Safran est parvenu à rester bénéficiaire en 2020, publiant un bénéfice net de 352 millions d'euros, malgré la crise historique du secteur aérien due à la pandémie de Covid-19. Le motoriste et équipementier aéronautique, présent en région liégeoise, a vu son chiffre d'affaires ajusté se contracter de 33 % sur l'année, à 16,5 milliards d'euros, mais a maintenu sa rentabilité au prix de drastiques mesures d'austérité, selon un communiqué.

Déjà affecté par les déboires du Boeing 737 MAX dont il produit tous les moteurs, Safran, comme tout le secteur aéronautique, "a été confronté à la plus grande crise de son histoire avec un effondrement du trafic aérien dû aux confinements et aux restrictions de voyages imposés dans toutes les régions du monde", rappelle-t-il.

La chute du chiffre d'affaires tient notamment aux baisses de cadences de production adoptées par les avionneurs, de l'ordre de 40 % pour Airbus, et de l'atonie du trafic aérien : les avions volant moins, les compagnies ont moins besoin de pièces de rechange et de services, activités rémunératrices pour Safran.

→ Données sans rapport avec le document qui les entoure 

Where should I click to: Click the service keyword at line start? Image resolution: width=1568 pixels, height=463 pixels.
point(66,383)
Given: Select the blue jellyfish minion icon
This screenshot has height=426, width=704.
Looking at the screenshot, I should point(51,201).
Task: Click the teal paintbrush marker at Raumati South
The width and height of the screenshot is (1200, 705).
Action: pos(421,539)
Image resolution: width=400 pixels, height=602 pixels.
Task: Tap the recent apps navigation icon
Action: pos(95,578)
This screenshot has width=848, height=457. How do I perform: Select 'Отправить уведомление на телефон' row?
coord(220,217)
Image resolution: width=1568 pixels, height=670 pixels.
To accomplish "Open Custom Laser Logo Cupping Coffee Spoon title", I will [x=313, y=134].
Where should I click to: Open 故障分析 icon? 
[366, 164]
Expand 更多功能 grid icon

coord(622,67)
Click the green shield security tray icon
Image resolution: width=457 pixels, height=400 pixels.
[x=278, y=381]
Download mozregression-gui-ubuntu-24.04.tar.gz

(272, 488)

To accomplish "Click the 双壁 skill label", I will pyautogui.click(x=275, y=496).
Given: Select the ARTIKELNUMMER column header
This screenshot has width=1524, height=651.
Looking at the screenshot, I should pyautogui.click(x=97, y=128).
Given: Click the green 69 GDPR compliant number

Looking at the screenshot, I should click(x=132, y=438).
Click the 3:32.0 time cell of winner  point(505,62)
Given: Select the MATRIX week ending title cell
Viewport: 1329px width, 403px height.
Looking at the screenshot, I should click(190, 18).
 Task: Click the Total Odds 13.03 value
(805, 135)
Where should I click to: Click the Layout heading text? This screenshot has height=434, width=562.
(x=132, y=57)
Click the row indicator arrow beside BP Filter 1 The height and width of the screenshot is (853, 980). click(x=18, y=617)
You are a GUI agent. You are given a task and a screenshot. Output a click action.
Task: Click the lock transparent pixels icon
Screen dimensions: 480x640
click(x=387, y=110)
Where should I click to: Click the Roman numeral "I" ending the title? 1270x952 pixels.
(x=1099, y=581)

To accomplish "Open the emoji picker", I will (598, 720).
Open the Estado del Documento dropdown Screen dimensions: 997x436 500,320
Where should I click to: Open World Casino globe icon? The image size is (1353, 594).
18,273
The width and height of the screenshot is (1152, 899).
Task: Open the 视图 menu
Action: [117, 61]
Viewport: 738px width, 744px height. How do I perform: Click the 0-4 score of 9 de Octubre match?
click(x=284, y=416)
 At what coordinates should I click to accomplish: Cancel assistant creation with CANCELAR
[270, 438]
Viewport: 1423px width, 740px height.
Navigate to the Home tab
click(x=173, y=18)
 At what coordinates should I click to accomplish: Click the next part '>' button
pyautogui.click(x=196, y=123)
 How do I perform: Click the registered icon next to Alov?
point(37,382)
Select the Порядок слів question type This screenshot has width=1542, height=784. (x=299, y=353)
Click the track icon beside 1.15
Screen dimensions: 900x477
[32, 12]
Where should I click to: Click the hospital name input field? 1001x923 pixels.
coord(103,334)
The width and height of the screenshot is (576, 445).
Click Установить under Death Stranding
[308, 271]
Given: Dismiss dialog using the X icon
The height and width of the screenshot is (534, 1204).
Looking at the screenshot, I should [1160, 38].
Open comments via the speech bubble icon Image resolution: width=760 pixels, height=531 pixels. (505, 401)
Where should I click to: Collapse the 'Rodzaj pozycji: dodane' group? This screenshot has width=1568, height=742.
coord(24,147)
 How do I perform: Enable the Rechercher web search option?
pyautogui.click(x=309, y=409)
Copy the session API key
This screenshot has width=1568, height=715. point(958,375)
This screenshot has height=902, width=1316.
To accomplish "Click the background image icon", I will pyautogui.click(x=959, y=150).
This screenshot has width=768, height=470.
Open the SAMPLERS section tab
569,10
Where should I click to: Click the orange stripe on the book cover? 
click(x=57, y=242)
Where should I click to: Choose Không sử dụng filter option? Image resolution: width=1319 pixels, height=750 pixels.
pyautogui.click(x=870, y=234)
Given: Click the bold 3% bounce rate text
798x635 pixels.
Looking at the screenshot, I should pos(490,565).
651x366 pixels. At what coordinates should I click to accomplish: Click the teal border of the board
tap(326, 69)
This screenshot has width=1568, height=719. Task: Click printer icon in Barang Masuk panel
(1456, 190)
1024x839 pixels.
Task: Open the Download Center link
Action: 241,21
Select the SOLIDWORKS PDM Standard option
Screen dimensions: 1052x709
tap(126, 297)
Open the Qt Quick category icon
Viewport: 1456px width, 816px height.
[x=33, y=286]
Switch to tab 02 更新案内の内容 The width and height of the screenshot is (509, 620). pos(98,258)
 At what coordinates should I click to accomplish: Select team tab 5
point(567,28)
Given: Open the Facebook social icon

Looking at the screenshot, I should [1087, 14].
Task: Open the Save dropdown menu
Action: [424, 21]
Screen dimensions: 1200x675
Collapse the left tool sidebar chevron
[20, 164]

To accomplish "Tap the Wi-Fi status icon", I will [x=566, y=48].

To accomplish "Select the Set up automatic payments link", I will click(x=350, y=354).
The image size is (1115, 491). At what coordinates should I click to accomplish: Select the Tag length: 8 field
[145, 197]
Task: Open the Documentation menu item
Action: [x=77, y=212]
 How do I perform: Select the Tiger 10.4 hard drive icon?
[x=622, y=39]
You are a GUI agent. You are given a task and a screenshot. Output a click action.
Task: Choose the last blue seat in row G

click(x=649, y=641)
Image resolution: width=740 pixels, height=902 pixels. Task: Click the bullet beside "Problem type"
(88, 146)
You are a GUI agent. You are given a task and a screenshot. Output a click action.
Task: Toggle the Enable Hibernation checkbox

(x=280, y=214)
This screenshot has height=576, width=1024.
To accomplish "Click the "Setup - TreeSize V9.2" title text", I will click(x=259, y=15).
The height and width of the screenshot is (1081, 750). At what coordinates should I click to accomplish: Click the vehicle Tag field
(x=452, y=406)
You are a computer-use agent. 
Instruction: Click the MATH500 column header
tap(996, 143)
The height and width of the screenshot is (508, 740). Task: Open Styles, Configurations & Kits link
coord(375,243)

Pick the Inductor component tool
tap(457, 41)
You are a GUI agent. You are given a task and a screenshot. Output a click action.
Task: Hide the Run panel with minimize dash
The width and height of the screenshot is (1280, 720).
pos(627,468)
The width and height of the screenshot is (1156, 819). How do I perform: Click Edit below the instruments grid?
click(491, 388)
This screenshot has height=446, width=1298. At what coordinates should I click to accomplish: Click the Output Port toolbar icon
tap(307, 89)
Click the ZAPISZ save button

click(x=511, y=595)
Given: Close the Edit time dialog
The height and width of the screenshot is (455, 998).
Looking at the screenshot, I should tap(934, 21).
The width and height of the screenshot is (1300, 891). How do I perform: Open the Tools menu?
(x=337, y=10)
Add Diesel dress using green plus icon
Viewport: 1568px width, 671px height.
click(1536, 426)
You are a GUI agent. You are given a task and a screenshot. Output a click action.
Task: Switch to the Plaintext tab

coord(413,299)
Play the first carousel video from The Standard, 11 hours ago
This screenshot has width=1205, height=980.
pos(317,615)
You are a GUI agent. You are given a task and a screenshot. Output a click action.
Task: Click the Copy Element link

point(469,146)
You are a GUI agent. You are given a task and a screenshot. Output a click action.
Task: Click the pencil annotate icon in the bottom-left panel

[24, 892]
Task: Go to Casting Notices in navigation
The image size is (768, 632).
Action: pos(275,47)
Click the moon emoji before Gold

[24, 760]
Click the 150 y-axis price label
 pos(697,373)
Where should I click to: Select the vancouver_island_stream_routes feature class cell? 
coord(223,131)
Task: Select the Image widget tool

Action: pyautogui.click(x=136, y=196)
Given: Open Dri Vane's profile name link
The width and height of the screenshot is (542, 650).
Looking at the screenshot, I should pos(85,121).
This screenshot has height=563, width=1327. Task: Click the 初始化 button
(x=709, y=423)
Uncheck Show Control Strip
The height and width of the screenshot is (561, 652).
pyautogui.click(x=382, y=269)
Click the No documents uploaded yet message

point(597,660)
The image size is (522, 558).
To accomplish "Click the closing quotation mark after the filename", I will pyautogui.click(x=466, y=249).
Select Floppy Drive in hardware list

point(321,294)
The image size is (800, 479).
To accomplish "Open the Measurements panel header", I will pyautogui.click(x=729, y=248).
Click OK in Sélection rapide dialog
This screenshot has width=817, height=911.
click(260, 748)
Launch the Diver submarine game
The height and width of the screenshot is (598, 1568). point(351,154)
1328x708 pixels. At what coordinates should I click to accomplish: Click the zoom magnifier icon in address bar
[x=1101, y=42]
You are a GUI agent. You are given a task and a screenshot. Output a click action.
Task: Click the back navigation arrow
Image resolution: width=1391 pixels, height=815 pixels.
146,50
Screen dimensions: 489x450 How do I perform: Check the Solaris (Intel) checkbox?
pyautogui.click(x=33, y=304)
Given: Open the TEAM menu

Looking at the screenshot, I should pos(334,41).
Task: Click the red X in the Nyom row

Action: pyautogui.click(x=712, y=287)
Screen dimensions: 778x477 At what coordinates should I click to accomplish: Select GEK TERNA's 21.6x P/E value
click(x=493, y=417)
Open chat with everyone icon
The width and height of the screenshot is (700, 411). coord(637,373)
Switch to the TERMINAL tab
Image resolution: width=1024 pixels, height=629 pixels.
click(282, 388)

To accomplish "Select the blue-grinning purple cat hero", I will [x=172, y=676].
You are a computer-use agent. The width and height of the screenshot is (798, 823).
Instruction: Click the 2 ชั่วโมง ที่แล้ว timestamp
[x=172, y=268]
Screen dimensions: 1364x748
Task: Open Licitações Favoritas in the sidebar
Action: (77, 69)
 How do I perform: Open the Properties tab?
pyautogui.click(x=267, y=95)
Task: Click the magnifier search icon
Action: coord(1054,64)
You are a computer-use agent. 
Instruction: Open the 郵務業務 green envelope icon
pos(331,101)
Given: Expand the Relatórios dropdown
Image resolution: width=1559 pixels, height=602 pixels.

Le groupe s'attend à un début d'année compliqué, notant un "récent ralentissement de la reprise du trafic aérien dans plusieurs régions du monde" sous l'effet de l'émergence de variants du virus et du renforcement des mesures de restrictions sanitaires aux voyages internationaux.

Des mesures draconiennes

Le groupe a toutefois dégagé un bénéfice opérationnel courant de 1,69 milliard d'euros en 2020 (-55,9 %) et atteint ses objectifs de l'année grâce à une marge opérationnelle de 10,2 % et un flux de trésorerie disponible de 1,073 milliard.

Pour y parvenir, il a taillé dans les coûts. Quatre sites de production ont été fermés, les dépenses de sous-traitance et engagements d'investissement sabrés, les dépenses de recherche-développement réduites de 35 % en 2020.

Chez Safran Aero Boosters à Liège, un accord de modération salariale a permis d'éviter 230 licenciements.

Les effectifs mondiaux sont passés de 95 000 à 79 000. La France, avec 44 000 salariés, a été épargnée à la faveur d'un plan d'adaptation d'activité comprenant notamment un dispositif d'activité partielle de longue durée (APLD).

"Malgré les incertitudes et les difficultés qui persistent, notamment au premier semestre 2021, je demeure déterminé et optimiste", affirme toutefois son directeur général Olivier Andriès, cité dans le communiqué.

Le groupe prévoit pour 2021 un chiffre d'affaires ajusté en baisse "de 2 % à 4 %" hors effets de changes et de périmètres et table sur un "profil d'activité et de profitabilité plus fort en fin d'année".

Safran prévoit de verser en 2021 un dividende, après avoir annulé en avril le versement de son dividende 2019.